Boundaries we established very early on as a group -
-No sexual stuff (as this was during a time where our youngest player was 17 and the rest of us were 20+)
(rule still in effect but a slightly more lax as the 17 year old is no longer with our group, life stuff)
-PC romances ok if anyone involved agrees
-No racial comments OoC (if it makes sense from backstory, such as the Ranger who hates humanoid reptilian because troglodytes burned down her hometown, it's allowed in game. otherwise nope)
And we've had moments where problem players were kicked. That was back in 2013 to 2015 timeframe, when we had nine players plus the DM.
Nowadays, we're down to four players plus DM (with the group consisting of 2 of the founding players and the founding DM).
Again, hearing these really make me thankful for the group I'm in.
I wish I could say I'm surprised by these stories, but experience with my secondary group in 2015 to 2016 pretty well got me used to hearing and seeing all kinds of weird, crazy and bothersome stuff.

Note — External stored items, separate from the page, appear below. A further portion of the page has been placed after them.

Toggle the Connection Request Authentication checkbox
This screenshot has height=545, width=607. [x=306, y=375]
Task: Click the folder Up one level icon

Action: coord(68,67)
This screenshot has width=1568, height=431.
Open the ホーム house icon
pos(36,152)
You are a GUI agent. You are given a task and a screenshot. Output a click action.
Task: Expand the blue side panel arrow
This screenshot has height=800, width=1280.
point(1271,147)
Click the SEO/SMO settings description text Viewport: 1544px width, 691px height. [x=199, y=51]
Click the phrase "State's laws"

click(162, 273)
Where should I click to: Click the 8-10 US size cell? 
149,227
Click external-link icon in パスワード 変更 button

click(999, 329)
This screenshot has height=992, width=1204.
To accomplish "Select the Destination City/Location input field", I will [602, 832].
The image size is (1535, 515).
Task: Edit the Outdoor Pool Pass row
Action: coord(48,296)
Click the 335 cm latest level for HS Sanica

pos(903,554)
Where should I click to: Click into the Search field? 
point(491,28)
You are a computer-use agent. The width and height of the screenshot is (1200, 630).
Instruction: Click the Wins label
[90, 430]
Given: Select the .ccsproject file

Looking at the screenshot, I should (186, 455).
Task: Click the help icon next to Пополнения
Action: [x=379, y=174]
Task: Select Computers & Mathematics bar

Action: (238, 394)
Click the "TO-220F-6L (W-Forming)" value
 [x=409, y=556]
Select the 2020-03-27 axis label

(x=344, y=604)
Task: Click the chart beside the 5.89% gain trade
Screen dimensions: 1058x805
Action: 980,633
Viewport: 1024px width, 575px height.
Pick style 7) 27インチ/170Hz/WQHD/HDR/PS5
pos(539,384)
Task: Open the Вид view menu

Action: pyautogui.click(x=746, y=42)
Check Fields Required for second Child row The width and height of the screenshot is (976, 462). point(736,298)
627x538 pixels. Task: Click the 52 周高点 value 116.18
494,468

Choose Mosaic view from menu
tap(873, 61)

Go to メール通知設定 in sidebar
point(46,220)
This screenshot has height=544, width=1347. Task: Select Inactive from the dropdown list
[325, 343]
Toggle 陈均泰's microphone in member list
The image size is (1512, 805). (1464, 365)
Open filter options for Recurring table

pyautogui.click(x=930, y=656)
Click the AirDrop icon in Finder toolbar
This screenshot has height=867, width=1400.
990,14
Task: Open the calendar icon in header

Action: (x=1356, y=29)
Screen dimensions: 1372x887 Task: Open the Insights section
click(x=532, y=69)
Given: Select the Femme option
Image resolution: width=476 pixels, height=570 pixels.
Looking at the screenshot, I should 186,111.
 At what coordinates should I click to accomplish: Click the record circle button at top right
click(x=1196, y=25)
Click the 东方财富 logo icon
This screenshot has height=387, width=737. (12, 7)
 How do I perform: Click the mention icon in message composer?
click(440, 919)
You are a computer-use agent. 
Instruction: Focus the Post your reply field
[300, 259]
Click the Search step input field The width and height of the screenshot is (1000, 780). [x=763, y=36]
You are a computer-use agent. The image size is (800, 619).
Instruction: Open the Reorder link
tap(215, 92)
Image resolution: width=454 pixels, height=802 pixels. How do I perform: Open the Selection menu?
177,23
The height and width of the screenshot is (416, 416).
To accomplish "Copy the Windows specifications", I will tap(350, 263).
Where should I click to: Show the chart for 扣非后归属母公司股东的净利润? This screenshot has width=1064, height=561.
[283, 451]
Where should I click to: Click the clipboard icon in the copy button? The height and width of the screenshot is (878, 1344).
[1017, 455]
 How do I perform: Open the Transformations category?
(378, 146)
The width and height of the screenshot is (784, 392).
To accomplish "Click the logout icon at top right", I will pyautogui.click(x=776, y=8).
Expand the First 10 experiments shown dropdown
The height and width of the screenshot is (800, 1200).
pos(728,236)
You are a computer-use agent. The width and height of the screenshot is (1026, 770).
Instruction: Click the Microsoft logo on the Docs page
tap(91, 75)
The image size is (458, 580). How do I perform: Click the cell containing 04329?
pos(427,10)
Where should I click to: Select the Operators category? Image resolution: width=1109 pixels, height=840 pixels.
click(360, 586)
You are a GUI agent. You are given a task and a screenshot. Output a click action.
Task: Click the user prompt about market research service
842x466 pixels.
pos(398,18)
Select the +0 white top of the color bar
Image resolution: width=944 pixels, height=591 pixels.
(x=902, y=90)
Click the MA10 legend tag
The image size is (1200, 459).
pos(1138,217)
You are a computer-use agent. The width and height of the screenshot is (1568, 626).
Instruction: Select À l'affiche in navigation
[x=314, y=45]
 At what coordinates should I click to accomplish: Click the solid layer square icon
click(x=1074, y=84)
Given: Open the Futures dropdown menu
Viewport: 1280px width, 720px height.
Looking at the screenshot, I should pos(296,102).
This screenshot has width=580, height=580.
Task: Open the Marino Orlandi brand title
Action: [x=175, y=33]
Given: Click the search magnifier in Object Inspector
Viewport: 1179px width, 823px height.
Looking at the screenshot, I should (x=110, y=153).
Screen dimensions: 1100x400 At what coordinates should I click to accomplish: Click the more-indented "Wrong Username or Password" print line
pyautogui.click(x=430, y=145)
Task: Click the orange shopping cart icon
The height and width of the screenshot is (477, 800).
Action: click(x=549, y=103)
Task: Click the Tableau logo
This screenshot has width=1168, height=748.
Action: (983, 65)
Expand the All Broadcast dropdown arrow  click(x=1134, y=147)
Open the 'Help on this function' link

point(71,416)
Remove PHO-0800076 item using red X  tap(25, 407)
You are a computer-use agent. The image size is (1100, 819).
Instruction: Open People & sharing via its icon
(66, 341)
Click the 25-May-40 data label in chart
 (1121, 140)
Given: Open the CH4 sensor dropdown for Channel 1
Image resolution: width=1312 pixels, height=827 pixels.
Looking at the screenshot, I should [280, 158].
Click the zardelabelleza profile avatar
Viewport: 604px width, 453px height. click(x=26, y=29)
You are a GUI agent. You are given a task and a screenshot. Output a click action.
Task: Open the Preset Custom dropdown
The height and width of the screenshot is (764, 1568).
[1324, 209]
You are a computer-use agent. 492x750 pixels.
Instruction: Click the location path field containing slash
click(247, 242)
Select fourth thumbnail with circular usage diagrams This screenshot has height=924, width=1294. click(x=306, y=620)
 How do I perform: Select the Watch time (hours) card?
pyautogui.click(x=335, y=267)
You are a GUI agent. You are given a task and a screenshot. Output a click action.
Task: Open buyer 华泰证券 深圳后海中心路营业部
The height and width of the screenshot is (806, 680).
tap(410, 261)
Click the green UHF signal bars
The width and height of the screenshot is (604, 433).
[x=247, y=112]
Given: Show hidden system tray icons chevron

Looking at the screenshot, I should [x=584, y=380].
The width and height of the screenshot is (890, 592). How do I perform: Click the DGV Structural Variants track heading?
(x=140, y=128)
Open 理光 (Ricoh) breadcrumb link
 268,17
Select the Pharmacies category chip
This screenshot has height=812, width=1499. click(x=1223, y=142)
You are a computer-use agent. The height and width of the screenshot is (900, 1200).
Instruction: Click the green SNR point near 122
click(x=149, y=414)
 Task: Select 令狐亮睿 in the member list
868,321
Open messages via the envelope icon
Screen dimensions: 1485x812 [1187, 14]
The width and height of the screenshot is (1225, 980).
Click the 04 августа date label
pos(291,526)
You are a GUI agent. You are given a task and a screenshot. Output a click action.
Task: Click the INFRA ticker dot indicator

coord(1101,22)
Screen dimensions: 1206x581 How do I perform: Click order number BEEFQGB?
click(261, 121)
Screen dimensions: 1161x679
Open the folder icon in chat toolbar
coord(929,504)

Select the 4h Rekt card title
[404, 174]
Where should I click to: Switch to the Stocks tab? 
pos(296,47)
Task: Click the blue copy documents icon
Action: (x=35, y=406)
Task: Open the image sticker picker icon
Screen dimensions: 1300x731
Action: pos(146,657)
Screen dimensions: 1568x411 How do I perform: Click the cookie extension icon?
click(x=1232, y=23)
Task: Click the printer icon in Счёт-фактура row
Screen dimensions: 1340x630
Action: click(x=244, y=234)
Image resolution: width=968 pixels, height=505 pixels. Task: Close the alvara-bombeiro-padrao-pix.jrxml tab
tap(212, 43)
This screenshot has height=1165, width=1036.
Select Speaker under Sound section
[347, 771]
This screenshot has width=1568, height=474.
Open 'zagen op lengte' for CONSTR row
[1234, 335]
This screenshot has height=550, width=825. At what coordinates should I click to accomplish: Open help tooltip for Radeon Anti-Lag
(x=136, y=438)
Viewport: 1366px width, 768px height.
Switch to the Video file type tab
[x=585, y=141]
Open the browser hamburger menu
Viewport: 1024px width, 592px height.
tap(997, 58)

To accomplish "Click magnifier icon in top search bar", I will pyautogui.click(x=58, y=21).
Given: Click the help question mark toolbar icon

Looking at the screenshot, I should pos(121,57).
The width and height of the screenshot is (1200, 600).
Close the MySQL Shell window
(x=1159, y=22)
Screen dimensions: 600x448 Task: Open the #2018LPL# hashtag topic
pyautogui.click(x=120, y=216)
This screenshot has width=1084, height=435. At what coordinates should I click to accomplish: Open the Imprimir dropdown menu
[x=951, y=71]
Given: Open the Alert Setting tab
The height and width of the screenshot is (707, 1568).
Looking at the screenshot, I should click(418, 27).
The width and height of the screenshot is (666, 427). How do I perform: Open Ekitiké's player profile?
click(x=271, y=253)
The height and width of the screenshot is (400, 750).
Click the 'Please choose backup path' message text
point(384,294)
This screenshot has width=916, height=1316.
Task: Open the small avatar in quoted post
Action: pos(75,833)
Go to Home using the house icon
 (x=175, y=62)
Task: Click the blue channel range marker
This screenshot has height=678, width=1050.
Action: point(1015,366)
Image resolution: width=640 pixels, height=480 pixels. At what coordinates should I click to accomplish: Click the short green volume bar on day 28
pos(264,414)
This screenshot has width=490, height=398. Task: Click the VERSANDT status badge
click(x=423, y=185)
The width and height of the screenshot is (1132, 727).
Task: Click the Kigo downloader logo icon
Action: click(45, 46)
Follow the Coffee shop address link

From DMPC who was basically a "I can do anything because DM says so", to the barbarian who tried to force himself onto any female PC/NPC (my troglodyte war blade was constantly stopping him), to the drow cleric who was an absolute edgelord, and finally the monk/forsaker who would basically throw the other PCs at enemies, causing everyone to make STR/Grapple/Escape Artist checks to avoid being thrown (my war blade ended up getting thrown at a Fire Elemental more than once).
Okay so the way I look at any kind of Charisma check (especially persuasion and deception) by npc's versus a pc and pc's versus each other is that it should never dictate how a player acts, as that robs agency. If an npc lies to a player, or a player lies to another player, and they win the deception check, it's not "you now believe them", thats up to the player. Winning a deception check means that you hide the lie, that the person you were lying to didn't detect the lie. the player can still be suspicious of the liar, but doesn't have any kind of evidence. Same for a persuasion check - you don't get full control over a pc, or even an npc, just because you sound convincing to them. it just means that they accepted what you said to them
Wow. That was bad. I mean, I expected bad, but that was real bad.
As for the last story about the friend, they shouldn't make this one experience the reason they'll never play a female character again. It's just that one bad apple. That, and most furries aren't like this. The OP should realize this and should know it's not the stereotype, it's the person behind it could be one to blame if they do something like that.
Now the OP has been corrupted by those freaks.